An interesting finding of the current study is the absence of significant correlations between CACh, methacholine BHR and the parameters expressing airway obstruction, and this is in contrast to previous studies ([21]). This might be attributed to the fact that a small increase in the thickness of an airway as a result of the chronic inflammatory process may markedly augment the increase in airway resistance induced by a bronchoconstrictor without being affected or related to the baseline lung function measurement ([22]).

Airway smooth muscle expresses abundant muscarinic M₂ and M₃ receptors, roughly in a 4:1 ratio. Despite their lower expression levels, M₃ receptors represent the primary subtype responsible for acetylcholine-mediated bronchoconstriction in bronchial and tracheal smooth muscle ([23], [24]). Tiotropium is a long acting bronchodilator which causes short-term suppression of the M₂ receptors and long-term suppression of the M₃ receptors ([7]). Based on our results, we hypothesize that M₂ receptors are probably working properly, since there is no difference regarding the bronchodilative effect of tiotropium within 2 to 3 hours after administration for both methacholine and CACh BHR. These results are partially confirmed by a previous study, where nasal cold air challenge with simultaneous administration of an M₂ receptor agonist prevented the cold air-induced bronchoconstriction, indicating normal function of M₂ receptors ([25]).

A critical point for the assessment of CACh-related BHR may possibly be the functional status of M₃ receptors. A hyperactivity of M₃ receptors could lead to increased and/or prolonged release of acetylcholine that eventually results in further bronchoconstriction. In our study we showed that the bronchodilative effect of tiotropium, as expressed by the trough Δ_TFEV₁, is reduced in relation to Δ _CFEV₁values after CACh. This might be indirectly attributed to the different functional status of M₃ receptors according to the degree of CACh related BHR. Our data are partially supported by previous in vitro studies, where bronchoconstrictive responses were totally abolished in mice lacking M₃ receptors ([26]). Additionally, the pathogenesis of airway hyperresponsiveness is related to excessive effect of M₃ muscarinic receptors on the airway smooth muscle ([27]) and, finally, antigen-induced bronchial hyperresponsiveness does not appear to depend upon M₂-receptor dysfunction ([28]). The absence of significant differences after the inhalation of placebo further confirms our hypothesis.

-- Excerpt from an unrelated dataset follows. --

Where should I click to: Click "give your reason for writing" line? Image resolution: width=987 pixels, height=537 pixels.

A previous study raised the issue of absence of short-term spirometric response to tiotropium in some patients with COPD ([29]). A practical issue arising from the present study is that it may provide a possible contributing factor for the above issue, since patients with CACh(+) presented smaller bronchodilative response after tiotropium inhalation.

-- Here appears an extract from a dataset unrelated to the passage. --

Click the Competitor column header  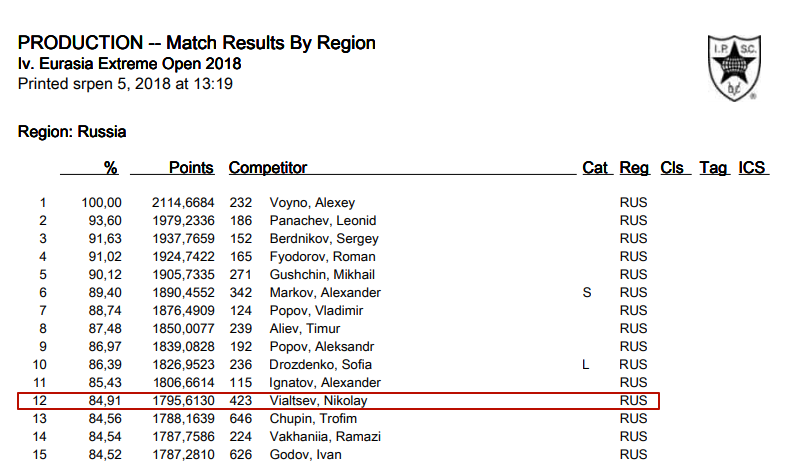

A potential study limitation is the simplicity of CACh protocol used in the present study. Unlike other protocols used in athletes or patients, the current protocol included a hyperpnoea of a relatively short duration and single pre-and post-measurements of FEV₁. A protocol with multiple FEV₁ measurements may have resulted in decreasing the plausible variability of FEV₁ in study subjects and the final patients' misclassification. However we believe that we overcome these plausible limitations by presenting repeatability data as well as by emphasizing the reproducibility of baseline FEV₁ values in all study measurements.

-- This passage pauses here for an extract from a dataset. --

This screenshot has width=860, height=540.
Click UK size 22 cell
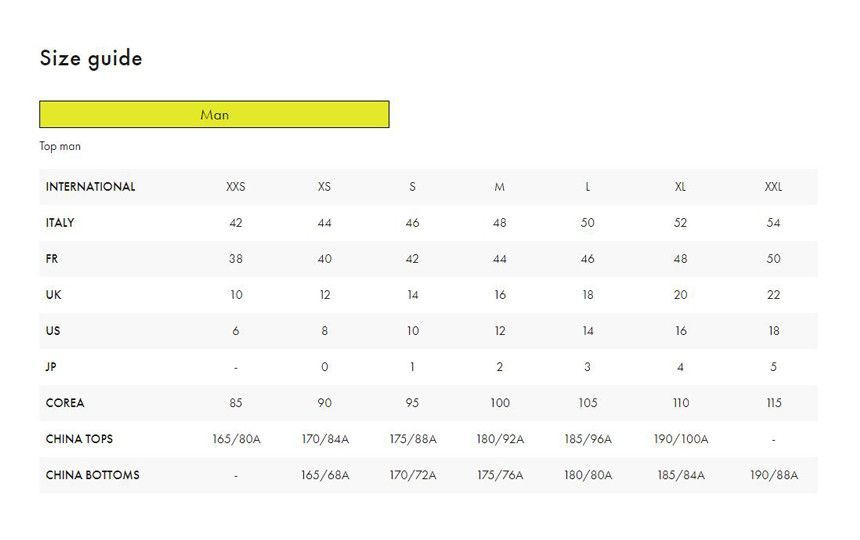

In conclusion, we have confirmed that a small proportion of COPD patients present with bronchial hyperresponsiveness to isocapnic cold air challenge. The only parameter related to CACh(+) was a smaller bronchodilating effect after the inhalation of tiotropium bromide. Further studies are warranted to clarify the role of bronchial hyperresponsiveness to cold air in COPD.